**PROBLEM**
Would you print the records as they stand, down to the last character?

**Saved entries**
------------------------------------------------------------

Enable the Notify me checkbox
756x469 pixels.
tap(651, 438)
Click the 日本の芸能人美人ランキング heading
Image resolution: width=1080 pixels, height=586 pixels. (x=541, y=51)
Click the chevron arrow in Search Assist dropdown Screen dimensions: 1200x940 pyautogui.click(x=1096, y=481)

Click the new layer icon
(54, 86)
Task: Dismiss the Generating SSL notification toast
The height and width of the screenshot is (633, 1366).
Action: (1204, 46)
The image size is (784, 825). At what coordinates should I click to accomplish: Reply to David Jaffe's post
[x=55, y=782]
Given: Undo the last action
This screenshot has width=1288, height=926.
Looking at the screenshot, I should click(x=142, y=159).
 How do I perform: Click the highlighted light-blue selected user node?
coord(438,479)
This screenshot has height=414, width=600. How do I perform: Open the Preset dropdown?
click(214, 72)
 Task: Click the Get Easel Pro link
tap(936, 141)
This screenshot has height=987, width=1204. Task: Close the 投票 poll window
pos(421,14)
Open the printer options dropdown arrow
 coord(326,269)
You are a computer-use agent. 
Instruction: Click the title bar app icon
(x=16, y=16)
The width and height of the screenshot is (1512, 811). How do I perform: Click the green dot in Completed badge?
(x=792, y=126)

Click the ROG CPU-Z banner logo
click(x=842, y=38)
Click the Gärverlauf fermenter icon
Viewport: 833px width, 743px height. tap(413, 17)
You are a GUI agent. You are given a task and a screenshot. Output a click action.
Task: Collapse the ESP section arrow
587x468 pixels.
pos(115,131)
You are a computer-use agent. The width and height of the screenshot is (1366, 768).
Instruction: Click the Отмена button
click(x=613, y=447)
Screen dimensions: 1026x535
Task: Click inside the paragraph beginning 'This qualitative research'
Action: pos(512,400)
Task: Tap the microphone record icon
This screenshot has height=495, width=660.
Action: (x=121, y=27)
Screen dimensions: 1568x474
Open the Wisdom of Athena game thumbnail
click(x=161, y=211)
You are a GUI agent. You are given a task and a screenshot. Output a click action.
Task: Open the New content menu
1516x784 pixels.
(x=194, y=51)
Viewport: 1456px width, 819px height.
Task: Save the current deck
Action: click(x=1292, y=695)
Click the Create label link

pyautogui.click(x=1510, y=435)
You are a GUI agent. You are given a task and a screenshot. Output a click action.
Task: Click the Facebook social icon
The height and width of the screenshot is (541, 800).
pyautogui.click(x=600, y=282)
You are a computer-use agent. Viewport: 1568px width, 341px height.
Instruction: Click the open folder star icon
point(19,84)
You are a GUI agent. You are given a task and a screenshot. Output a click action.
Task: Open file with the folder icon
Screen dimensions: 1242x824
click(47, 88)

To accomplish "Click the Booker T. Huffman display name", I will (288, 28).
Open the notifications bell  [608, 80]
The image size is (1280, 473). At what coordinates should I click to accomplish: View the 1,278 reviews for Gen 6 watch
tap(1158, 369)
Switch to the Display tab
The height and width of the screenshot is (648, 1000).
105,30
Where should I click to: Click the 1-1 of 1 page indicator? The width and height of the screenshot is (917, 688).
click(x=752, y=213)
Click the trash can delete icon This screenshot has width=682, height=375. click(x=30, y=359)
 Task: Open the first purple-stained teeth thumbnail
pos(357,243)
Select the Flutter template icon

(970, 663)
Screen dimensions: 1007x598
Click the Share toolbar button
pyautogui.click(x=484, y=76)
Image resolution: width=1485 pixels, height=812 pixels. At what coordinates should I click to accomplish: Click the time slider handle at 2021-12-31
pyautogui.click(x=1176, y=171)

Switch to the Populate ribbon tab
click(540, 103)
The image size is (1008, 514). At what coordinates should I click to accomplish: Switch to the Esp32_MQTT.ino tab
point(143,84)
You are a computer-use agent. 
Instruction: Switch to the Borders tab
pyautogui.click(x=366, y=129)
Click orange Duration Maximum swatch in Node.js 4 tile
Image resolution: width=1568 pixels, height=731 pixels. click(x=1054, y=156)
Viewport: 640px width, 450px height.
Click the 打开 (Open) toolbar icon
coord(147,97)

------------------------------------------------------------

**ANSWER BELOW**
Enable the Notify me checkbox
756x469 pixels.
tap(651, 438)
Click the 日本の芸能人美人ランキング heading
Image resolution: width=1080 pixels, height=586 pixels. (x=541, y=51)
Click the chevron arrow in Search Assist dropdown Screen dimensions: 1200x940 pyautogui.click(x=1096, y=481)

Click the new layer icon
(54, 86)
Task: Dismiss the Generating SSL notification toast
The height and width of the screenshot is (633, 1366).
Action: (1204, 46)
The image size is (784, 825). At what coordinates should I click to accomplish: Reply to David Jaffe's post
[x=55, y=782]
Given: Undo the last action
This screenshot has width=1288, height=926.
Looking at the screenshot, I should click(x=142, y=159).
 How do I perform: Click the highlighted light-blue selected user node?
coord(438,479)
This screenshot has height=414, width=600. How do I perform: Open the Preset dropdown?
click(214, 72)
 Task: Click the Get Easel Pro link
tap(936, 141)
This screenshot has height=987, width=1204. Task: Close the 投票 poll window
pos(421,14)
Open the printer options dropdown arrow
 coord(326,269)
You are a computer-use agent. 
Instruction: Click the title bar app icon
(x=16, y=16)
The width and height of the screenshot is (1512, 811). How do I perform: Click the green dot in Completed badge?
(x=792, y=126)

Click the ROG CPU-Z banner logo
click(x=842, y=38)
Click the Gärverlauf fermenter icon
Viewport: 833px width, 743px height. tap(413, 17)
You are a GUI agent. You are given a task and a screenshot. Output a click action.
Task: Collapse the ESP section arrow
587x468 pixels.
pos(115,131)
You are a computer-use agent. The width and height of the screenshot is (1366, 768).
Instruction: Click the Отмена button
click(x=613, y=447)
Screen dimensions: 1026x535
Task: Click inside the paragraph beginning 'This qualitative research'
Action: pos(512,400)
Task: Tap the microphone record icon
This screenshot has height=495, width=660.
Action: (x=121, y=27)
Screen dimensions: 1568x474
Open the Wisdom of Athena game thumbnail
click(x=161, y=211)
You are a GUI agent. You are given a task and a screenshot. Output a click action.
Task: Open the New content menu
1516x784 pixels.
(x=194, y=51)
Viewport: 1456px width, 819px height.
Task: Save the current deck
Action: click(x=1292, y=695)
Click the Create label link

pyautogui.click(x=1510, y=435)
You are a GUI agent. You are given a task and a screenshot. Output a click action.
Task: Click the Facebook social icon
The height and width of the screenshot is (541, 800).
pyautogui.click(x=600, y=282)
You are a computer-use agent. Viewport: 1568px width, 341px height.
Instruction: Click the open folder star icon
point(19,84)
You are a GUI agent. You are given a task and a screenshot. Output a click action.
Task: Open file with the folder icon
Screen dimensions: 1242x824
click(47, 88)

To accomplish "Click the Booker T. Huffman display name", I will (288, 28).
Open the notifications bell  [608, 80]
The image size is (1280, 473). At what coordinates should I click to accomplish: View the 1,278 reviews for Gen 6 watch
tap(1158, 369)
Switch to the Display tab
The height and width of the screenshot is (648, 1000).
105,30
Where should I click to: Click the 1-1 of 1 page indicator? The width and height of the screenshot is (917, 688).
click(x=752, y=213)
Click the trash can delete icon This screenshot has width=682, height=375. click(x=30, y=359)
 Task: Open the first purple-stained teeth thumbnail
pos(357,243)
Select the Flutter template icon

(970, 663)
Screen dimensions: 1007x598
Click the Share toolbar button
pyautogui.click(x=484, y=76)
Image resolution: width=1485 pixels, height=812 pixels. At what coordinates should I click to accomplish: Click the time slider handle at 2021-12-31
pyautogui.click(x=1176, y=171)

Switch to the Populate ribbon tab
click(540, 103)
The image size is (1008, 514). At what coordinates should I click to accomplish: Switch to the Esp32_MQTT.ino tab
point(143,84)
You are a computer-use agent. 
Instruction: Switch to the Borders tab
pyautogui.click(x=366, y=129)
Click orange Duration Maximum swatch in Node.js 4 tile
Image resolution: width=1568 pixels, height=731 pixels. click(x=1054, y=156)
Viewport: 640px width, 450px height.
Click the 打开 (Open) toolbar icon
coord(147,97)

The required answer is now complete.